:: DATA PROVIDED ::
** begin **
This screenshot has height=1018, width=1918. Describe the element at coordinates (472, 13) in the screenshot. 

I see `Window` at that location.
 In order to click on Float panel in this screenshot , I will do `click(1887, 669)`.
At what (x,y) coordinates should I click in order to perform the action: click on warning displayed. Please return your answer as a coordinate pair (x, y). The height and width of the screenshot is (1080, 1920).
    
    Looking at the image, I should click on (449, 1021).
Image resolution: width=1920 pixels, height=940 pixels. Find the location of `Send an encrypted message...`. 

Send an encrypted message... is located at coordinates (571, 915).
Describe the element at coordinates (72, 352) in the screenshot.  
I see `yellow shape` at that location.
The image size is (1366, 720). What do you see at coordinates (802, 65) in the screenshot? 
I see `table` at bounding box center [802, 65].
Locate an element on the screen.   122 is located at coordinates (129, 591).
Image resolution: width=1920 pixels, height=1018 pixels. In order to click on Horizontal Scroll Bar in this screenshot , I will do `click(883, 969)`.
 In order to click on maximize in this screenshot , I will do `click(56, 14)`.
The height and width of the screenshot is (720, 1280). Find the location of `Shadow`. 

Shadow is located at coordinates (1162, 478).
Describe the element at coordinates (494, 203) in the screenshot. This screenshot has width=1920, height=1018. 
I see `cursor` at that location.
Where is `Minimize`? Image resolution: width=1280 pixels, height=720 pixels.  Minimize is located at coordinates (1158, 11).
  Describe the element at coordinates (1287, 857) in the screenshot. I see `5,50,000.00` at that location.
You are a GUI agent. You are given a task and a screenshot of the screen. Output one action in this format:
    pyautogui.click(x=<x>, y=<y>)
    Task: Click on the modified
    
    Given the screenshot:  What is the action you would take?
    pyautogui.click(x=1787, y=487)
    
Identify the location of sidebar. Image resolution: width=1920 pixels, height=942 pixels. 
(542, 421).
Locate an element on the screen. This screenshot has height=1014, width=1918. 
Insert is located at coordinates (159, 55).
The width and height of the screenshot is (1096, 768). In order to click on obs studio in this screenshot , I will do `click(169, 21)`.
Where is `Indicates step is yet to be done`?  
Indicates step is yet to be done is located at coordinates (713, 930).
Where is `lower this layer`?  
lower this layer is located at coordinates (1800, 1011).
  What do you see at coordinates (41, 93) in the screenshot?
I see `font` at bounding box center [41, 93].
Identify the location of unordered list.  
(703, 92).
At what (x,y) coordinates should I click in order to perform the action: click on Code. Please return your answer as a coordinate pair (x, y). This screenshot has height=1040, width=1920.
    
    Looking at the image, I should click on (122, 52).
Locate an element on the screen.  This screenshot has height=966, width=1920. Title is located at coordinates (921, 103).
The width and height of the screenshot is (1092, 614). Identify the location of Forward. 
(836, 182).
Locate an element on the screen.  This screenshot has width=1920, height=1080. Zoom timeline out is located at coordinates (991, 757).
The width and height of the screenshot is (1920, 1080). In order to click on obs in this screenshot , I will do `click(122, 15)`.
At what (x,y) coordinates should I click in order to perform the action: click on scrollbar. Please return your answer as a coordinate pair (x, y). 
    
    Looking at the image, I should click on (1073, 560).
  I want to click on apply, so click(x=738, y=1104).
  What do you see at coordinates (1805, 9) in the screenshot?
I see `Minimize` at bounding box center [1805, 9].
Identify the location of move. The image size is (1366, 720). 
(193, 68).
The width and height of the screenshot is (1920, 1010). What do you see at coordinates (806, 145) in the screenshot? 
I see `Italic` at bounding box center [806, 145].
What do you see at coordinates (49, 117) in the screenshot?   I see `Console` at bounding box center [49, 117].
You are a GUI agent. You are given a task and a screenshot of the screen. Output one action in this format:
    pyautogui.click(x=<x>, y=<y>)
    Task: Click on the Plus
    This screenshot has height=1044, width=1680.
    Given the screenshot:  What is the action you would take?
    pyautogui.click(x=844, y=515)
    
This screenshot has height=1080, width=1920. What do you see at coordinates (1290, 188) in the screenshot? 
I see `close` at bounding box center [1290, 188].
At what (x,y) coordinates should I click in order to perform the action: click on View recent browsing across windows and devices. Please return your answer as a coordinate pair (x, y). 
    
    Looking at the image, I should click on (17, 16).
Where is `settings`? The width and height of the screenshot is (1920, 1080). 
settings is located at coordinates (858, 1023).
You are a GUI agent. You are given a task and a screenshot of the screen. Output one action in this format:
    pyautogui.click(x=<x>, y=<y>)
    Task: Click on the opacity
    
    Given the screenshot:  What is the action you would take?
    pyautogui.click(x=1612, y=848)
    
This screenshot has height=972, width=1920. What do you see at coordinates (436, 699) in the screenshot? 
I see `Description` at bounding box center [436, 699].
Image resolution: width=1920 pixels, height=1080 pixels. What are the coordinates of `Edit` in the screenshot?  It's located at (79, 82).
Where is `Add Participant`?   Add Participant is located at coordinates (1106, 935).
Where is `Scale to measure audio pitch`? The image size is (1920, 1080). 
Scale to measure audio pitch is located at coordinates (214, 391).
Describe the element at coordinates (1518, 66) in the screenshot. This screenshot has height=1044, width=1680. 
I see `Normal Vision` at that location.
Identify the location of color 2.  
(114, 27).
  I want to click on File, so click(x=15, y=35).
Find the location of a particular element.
** end **
Copy out the rows above again word for word, starting at the line that contains "coordinates (921, 103)." and ending at the line that contains "(836, 182).".

:: TASK RESULT ::
Locate an element on the screen.  This screenshot has height=966, width=1920. Title is located at coordinates (921, 103).
The width and height of the screenshot is (1092, 614). Identify the location of Forward. 
(836, 182).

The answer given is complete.